▸ YOUR GOAL
Write out every line of the listing below exactly, with nothing added or left out.

[Element and text position data]
☆ ☆ ☆ ☆

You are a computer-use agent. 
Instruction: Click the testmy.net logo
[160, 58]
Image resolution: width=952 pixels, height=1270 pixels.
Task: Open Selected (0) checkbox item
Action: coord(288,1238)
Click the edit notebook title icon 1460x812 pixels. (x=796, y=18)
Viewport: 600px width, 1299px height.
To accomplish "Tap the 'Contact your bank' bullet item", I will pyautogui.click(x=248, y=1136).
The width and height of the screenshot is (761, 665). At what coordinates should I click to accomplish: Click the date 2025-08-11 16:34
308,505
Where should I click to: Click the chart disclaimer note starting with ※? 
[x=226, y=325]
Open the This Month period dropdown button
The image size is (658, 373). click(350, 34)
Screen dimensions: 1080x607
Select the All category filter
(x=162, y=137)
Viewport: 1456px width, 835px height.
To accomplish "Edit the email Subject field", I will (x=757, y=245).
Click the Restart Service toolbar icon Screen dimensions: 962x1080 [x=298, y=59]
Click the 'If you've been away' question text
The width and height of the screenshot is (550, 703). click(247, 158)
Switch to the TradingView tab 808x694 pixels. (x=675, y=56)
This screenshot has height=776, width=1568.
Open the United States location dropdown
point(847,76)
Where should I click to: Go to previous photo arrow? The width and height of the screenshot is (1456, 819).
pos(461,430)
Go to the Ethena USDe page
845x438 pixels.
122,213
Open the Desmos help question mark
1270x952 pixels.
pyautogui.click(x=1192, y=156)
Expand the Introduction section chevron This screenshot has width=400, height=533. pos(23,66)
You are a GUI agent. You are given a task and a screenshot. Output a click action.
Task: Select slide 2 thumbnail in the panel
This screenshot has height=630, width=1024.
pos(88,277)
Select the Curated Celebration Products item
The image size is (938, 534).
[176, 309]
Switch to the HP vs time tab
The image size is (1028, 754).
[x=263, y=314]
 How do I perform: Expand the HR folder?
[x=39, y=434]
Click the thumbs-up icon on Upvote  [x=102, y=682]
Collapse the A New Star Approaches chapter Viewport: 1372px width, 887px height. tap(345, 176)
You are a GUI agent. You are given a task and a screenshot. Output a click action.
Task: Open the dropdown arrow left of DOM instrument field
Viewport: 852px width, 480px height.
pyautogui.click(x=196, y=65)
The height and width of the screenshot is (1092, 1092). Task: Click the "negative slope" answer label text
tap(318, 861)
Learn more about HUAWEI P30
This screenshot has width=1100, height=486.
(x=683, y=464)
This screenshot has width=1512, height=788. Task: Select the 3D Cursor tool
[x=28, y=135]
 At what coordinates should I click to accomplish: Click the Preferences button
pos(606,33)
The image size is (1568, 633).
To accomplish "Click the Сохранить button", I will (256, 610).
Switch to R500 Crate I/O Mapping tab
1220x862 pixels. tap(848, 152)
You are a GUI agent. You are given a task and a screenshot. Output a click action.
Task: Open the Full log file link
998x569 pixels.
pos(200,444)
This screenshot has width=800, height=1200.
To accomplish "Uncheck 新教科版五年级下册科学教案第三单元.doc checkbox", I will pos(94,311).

☆ ☆ ☆ ☆

▸ CORRECT OUTPUT
You are a computer-use agent. 
Instruction: Click the testmy.net logo
[160, 58]
Image resolution: width=952 pixels, height=1270 pixels.
Task: Open Selected (0) checkbox item
Action: coord(288,1238)
Click the edit notebook title icon 1460x812 pixels. (x=796, y=18)
Viewport: 600px width, 1299px height.
To accomplish "Tap the 'Contact your bank' bullet item", I will pyautogui.click(x=248, y=1136).
The width and height of the screenshot is (761, 665). At what coordinates should I click to accomplish: Click the date 2025-08-11 16:34
308,505
Where should I click to: Click the chart disclaimer note starting with ※? 
[x=226, y=325]
Open the This Month period dropdown button
The image size is (658, 373). click(350, 34)
Screen dimensions: 1080x607
Select the All category filter
(x=162, y=137)
Viewport: 1456px width, 835px height.
To accomplish "Edit the email Subject field", I will (x=757, y=245).
Click the Restart Service toolbar icon Screen dimensions: 962x1080 [x=298, y=59]
Click the 'If you've been away' question text
The width and height of the screenshot is (550, 703). click(247, 158)
Switch to the TradingView tab 808x694 pixels. (x=675, y=56)
This screenshot has height=776, width=1568.
Open the United States location dropdown
point(847,76)
Where should I click to: Go to previous photo arrow? The width and height of the screenshot is (1456, 819).
pos(461,430)
Go to the Ethena USDe page
845x438 pixels.
122,213
Open the Desmos help question mark
1270x952 pixels.
pyautogui.click(x=1192, y=156)
Expand the Introduction section chevron This screenshot has width=400, height=533. pos(23,66)
You are a GUI agent. You are given a task and a screenshot. Output a click action.
Task: Select slide 2 thumbnail in the panel
This screenshot has height=630, width=1024.
pos(88,277)
Select the Curated Celebration Products item
The image size is (938, 534).
[176, 309]
Switch to the HP vs time tab
The image size is (1028, 754).
[x=263, y=314]
 How do I perform: Expand the HR folder?
[x=39, y=434]
Click the thumbs-up icon on Upvote  [x=102, y=682]
Collapse the A New Star Approaches chapter Viewport: 1372px width, 887px height. tap(345, 176)
You are a GUI agent. You are given a task and a screenshot. Output a click action.
Task: Open the dropdown arrow left of DOM instrument field
Viewport: 852px width, 480px height.
pyautogui.click(x=196, y=65)
The height and width of the screenshot is (1092, 1092). Task: Click the "negative slope" answer label text
tap(318, 861)
Learn more about HUAWEI P30
This screenshot has width=1100, height=486.
(x=683, y=464)
This screenshot has width=1512, height=788. Task: Select the 3D Cursor tool
[x=28, y=135]
 At what coordinates should I click to accomplish: Click the Preferences button
pos(606,33)
The image size is (1568, 633).
To accomplish "Click the Сохранить button", I will (256, 610).
Switch to R500 Crate I/O Mapping tab
1220x862 pixels. tap(848, 152)
You are a GUI agent. You are given a task and a screenshot. Output a click action.
Task: Open the Full log file link
998x569 pixels.
pos(200,444)
This screenshot has width=800, height=1200.
To accomplish "Uncheck 新教科版五年级下册科学教案第三单元.doc checkbox", I will pos(94,311).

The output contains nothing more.